> [CONSIGNES]
**a)** Répondez aux questions suivantes sur le texte consacré à l'affaire Lucien Léger, en marquant vos réponses (i), (ii) et (iii), une par ligne.
(i) Dans quel département le corps du petit Luc Taron a-t-il été retrouvé ?
(ii) Sous quel nom l'auteur des courriers anonymes se présentait-il ?
(iii) Combien d'années Philippe Jaenada a-t-il consacrées à la recherche, puis à l'écriture ?
**b)** Poursuivez le texte consacré à l'affaire Lucien Léger en reprenant juste après sa dernière phrase.

> [TEXTE]
-------
Deux enfants perdus: un fils fugueur, un jeune homme désorienté, et la mort pour seule issue. C’est beau comme un scénario de film, et c’est celui que la presse, unanime, sert au public pour condamner Lucien Léger, meurtrier présumé du petit Luc Taron, retrouvé mort dans une forêt de l’Essonne un jour de mai 1964.
A la décharge des médias d’alors, l’homme l’avait un peu cherché. Terrorisant par courriers anonymes et messages téléphoniques l’ensemble des journaux, des radios et de l’appareil d’Etat, celui qui fanfaronnait sous le nom de "L'Étrangleur" avait, quarante jours durant, mis en émoi la France entière. L’homme appréhendé, sa culpabilité ne fait plus de doute, et ses dénégations successives au fil des ans ne réussiront qu’à alourdir sa peine, faisant de Lucien Léger "le plus vieux prisonnier de France", libéré après quarante-et-un ans de réclusion.
Au coeur des archives
Et pourtant, l’homme est innocent. Philippe Jaenada le sait, le sent. Trop aguerri dans l’art du roman pour ne pas flairer la fiction là où elle abonde, l’écrivain français s’éprend de cette affaire ancienne, plonge à corps perdu dans les archives, sillonne la région parisienne pour éprouver dans son corps, saisir dans sa focale intime les lieux du crime et les incohérences d’une enquête bâclée.
Quatre ans de travail de recherche, deux ans d’écriture, "Au printemps des monstres" ne fait pas les choses à moitié. Après trois généreux récits d’affaires criminelles ("Sulak" en 2013, "La petite femelle" en 2015, et "La serpe", Prix Fémina en 2017), le romancier français développe sur plus de 750 pages bien tassées une enquête unique en son genre, remarquablement précise et exhaustive.
Dans cette histoire, c’est presque trop beau - ou trop moche - pour être vrai, personne n’est ce qu’il a l’air d’être. Comme un jeu de masques avec l’inverse en dessous.
Un environnement sordide
Car il faut tout dire. C’est là le défi sur lequel repose une affaire dans laquelle, une fois le principal intéressé disculpé, l’ensemble de la société se retrouve dans le collimateur du romancier-enquêteur. Magistrats peu scrupuleux, malfrats de bas étage, journalistes à courte vue, corps médical brutal et starlettes ingrates. En retournant chaque pierre sur le chemin de la vérité, Philippe Jaenada découvre un environnement social sordide où la grâce et l’opulence présumées des "swinging sixties" s’abîme dans une misère, une mesquinerie et une cruauté absolues.
-------
> [EXTRAIT DE DONNÉES]
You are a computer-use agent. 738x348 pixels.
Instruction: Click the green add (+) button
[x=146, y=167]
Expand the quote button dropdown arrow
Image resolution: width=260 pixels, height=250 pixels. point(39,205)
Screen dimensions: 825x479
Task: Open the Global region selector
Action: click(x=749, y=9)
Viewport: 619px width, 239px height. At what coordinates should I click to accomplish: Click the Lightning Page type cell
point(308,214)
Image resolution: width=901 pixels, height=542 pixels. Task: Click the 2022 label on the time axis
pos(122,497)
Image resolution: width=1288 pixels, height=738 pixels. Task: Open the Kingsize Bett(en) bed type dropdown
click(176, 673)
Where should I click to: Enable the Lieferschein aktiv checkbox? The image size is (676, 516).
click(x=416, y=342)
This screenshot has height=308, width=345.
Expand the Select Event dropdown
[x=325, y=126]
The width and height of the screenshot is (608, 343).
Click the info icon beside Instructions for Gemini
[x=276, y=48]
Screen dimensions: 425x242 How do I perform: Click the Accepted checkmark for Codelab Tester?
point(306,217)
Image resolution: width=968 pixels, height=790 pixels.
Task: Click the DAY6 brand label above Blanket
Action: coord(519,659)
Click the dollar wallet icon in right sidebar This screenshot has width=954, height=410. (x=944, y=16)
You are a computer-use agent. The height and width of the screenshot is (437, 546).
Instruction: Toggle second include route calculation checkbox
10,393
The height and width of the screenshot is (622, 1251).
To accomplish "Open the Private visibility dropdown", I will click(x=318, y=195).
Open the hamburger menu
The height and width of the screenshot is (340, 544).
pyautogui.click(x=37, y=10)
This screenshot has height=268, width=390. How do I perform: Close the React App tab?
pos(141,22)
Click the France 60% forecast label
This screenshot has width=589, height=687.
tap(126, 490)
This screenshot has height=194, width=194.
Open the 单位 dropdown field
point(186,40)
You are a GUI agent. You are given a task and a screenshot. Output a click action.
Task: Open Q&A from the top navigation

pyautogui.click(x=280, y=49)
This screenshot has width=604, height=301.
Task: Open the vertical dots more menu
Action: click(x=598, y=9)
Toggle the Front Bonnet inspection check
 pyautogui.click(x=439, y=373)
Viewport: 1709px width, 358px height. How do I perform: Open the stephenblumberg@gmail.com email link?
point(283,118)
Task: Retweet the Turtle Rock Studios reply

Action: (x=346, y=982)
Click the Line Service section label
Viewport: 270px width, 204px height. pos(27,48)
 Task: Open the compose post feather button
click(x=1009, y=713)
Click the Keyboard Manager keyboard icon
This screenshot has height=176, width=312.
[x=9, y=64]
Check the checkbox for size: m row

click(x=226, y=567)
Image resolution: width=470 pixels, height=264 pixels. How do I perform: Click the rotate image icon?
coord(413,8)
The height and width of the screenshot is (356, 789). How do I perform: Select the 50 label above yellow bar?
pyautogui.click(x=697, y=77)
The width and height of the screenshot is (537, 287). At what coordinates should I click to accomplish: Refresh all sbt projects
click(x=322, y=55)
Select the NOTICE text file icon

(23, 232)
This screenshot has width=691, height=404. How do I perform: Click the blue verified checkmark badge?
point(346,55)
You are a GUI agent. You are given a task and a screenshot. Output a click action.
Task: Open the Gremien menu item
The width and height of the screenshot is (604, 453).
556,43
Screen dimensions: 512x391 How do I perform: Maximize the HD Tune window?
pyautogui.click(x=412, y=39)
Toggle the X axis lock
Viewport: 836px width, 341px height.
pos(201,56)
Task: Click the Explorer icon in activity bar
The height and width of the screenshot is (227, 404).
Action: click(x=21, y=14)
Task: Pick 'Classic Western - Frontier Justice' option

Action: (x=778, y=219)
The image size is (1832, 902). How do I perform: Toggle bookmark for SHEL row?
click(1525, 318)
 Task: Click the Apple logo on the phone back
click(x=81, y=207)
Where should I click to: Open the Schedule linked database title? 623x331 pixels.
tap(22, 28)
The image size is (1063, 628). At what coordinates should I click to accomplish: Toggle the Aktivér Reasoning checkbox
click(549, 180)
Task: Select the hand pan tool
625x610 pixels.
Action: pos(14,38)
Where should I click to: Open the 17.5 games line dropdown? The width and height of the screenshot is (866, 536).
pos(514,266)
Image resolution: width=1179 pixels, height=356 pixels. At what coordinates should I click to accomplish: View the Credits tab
-------
> [RÉPONSES]
**a)**
(i) Dans l'Essonne, dans une forêt.
(ii) "L'Étrangleur".
(iii) Quatre ans de recherche, puis deux ans d'écriture.

**b)**
Les écailles tombent des yeux, la lumière renaît, aussi noire soit-elle. Car dans son périple au cœur de ces ténèbres humaines, Philippe Jaenada traque sans relâche la bonté modeste, l’amour de l’autre, l’humour salvateur. Et l’enquêteur les trouve, en la personne de Solange, l’épouse du meurtrier présumé dont le portrait qu’il fait en fin d’ouvrage a valeur de rédemption. Surtout, fidèle à sa patte complice, l’auteur use et abuse des parenthèses pour convier la lectrice ou le lecteur à entrer, comme par un effet de voix off, dans ses expériences les plus pathétiques et ses ruminations loufoques.
Je suis dans sa chambre. Je suis en caleçon sur le lit, avec le MacBook, dans le petit appartement que l’Etrangleur occupait il y a cinquante-cinq ans (avec sa femme). Au quatrième étage d’un immeuble tout proche des Invalides, à quelques centaines de mètres de la Motte-Picquet. Il est 23 heures. Ce que je ressens, entre ces murs, est à peu près impossible à décrire (adieu le Nobel).
Prodige de construction narrative, récit palpitant où le grotesque le dispute au tragique, "Au printemps des monstres" oscille constamment entre l’effroi d’un passé révolu et le présent du narrateur, tissant avec finesse une histoire populaire de la Cinquième République. Un roman-monstre, dont la singularité pourrait bien valoir à son auteur, obsédé dans ses lignes par le Prix Nobel Patrick Modiano, la consécration du Goncourt.
Nicolas Julliard/mh
Philippe Jaenada, "Au printemps des monstres", éditions Mialet-Barrault.